Material for this task —

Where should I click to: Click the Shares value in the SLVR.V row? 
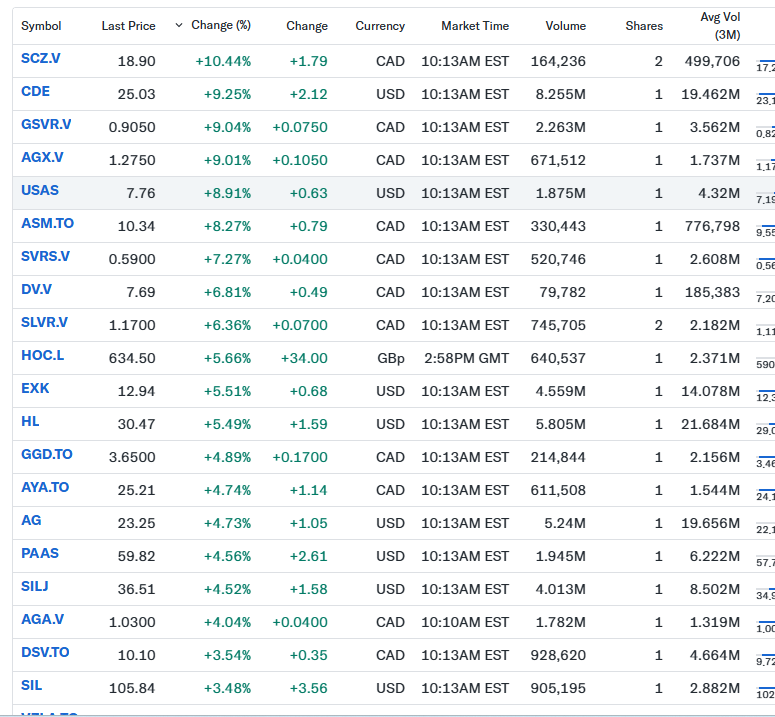[x=658, y=325]
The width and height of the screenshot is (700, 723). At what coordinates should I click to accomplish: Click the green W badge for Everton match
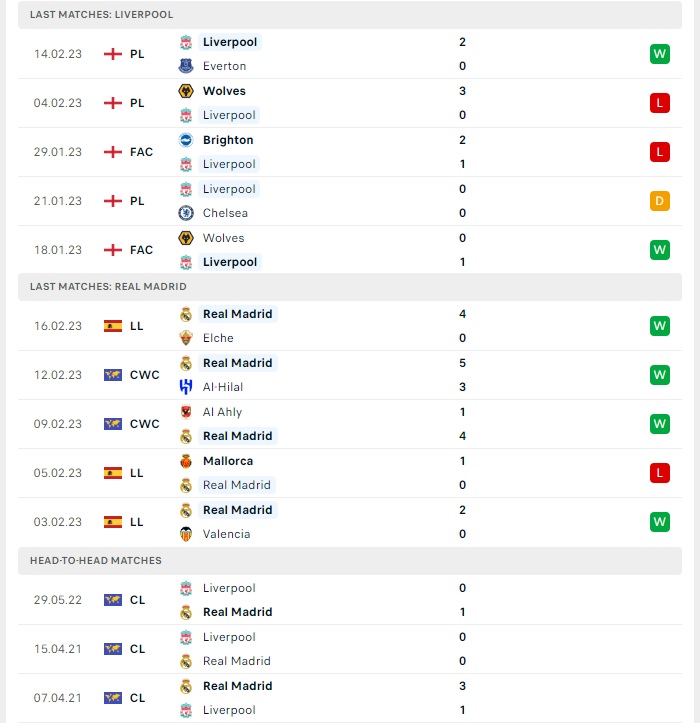click(659, 54)
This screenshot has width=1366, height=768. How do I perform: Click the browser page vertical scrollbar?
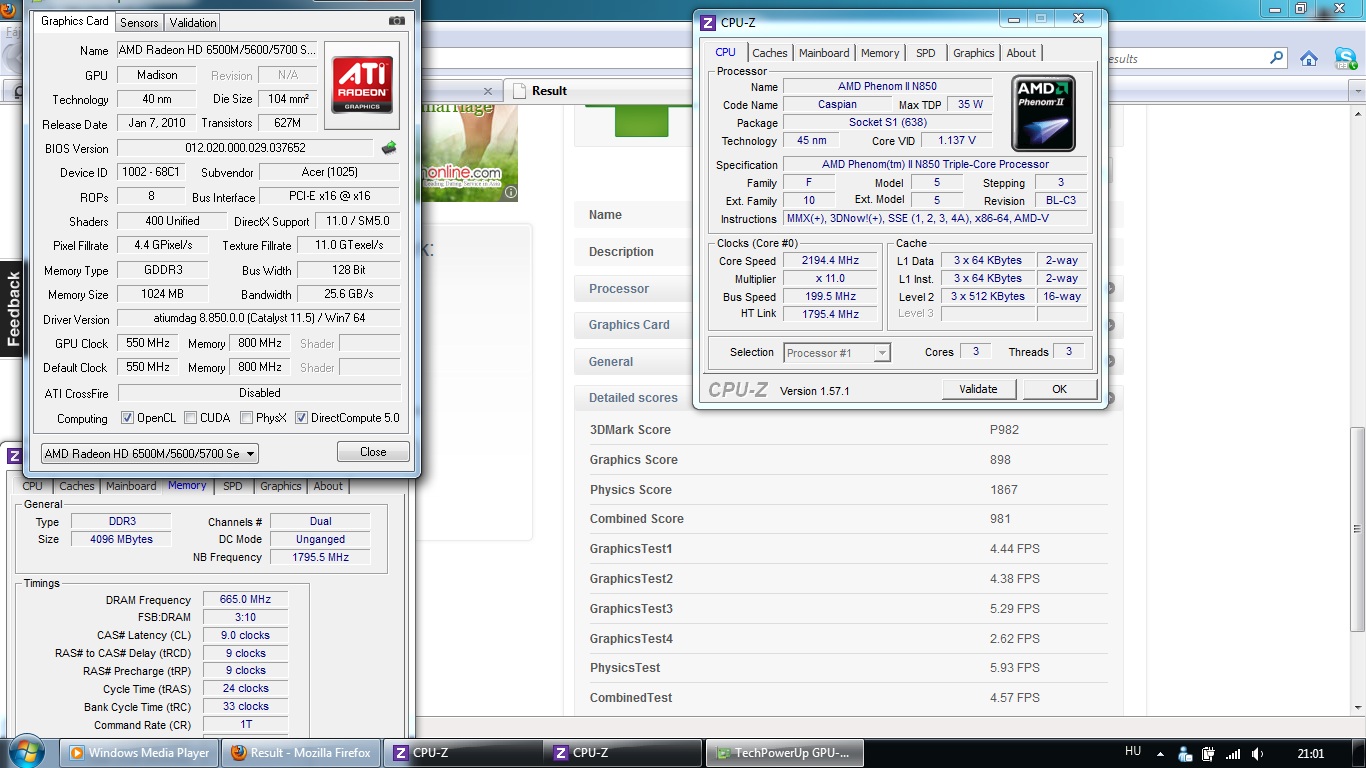pyautogui.click(x=1356, y=530)
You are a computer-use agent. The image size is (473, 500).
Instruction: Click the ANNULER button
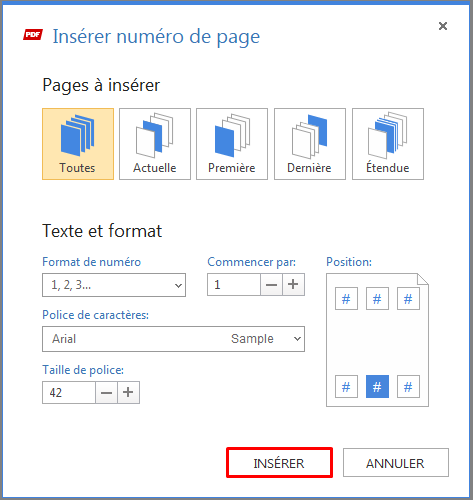396,463
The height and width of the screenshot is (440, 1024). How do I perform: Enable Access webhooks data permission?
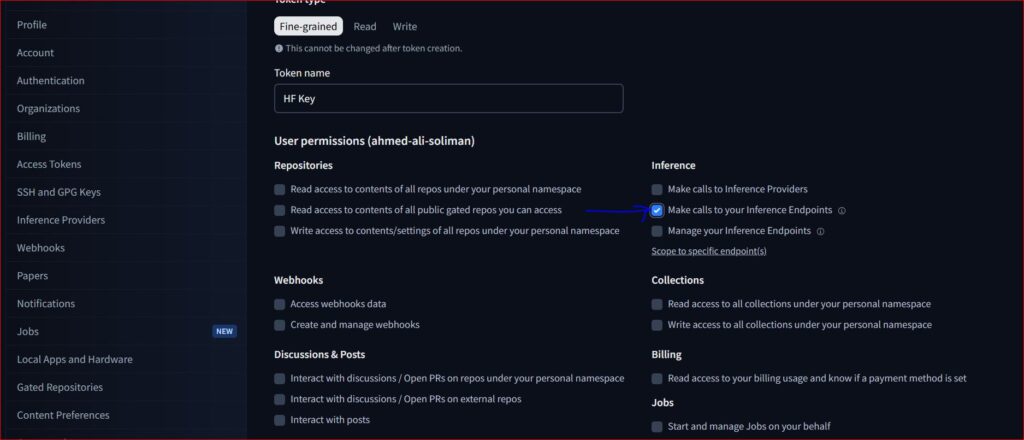[280, 304]
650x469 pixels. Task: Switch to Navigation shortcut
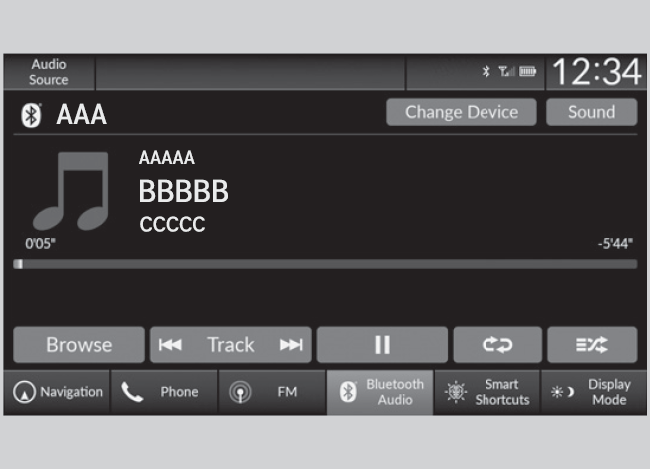pyautogui.click(x=57, y=392)
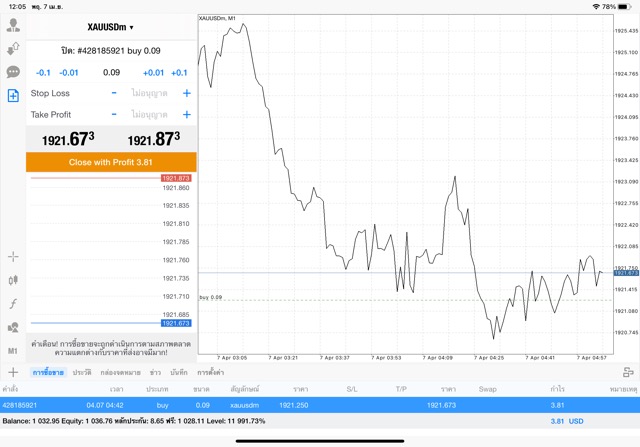Decrease the Take Profit value
The width and height of the screenshot is (640, 447).
pyautogui.click(x=114, y=115)
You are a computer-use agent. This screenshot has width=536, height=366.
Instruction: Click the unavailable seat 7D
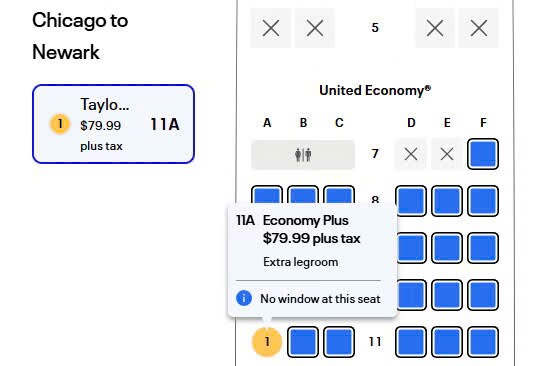[411, 154]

The task — Count the lines above that contain "agent", and give only the number.

Completed task — 2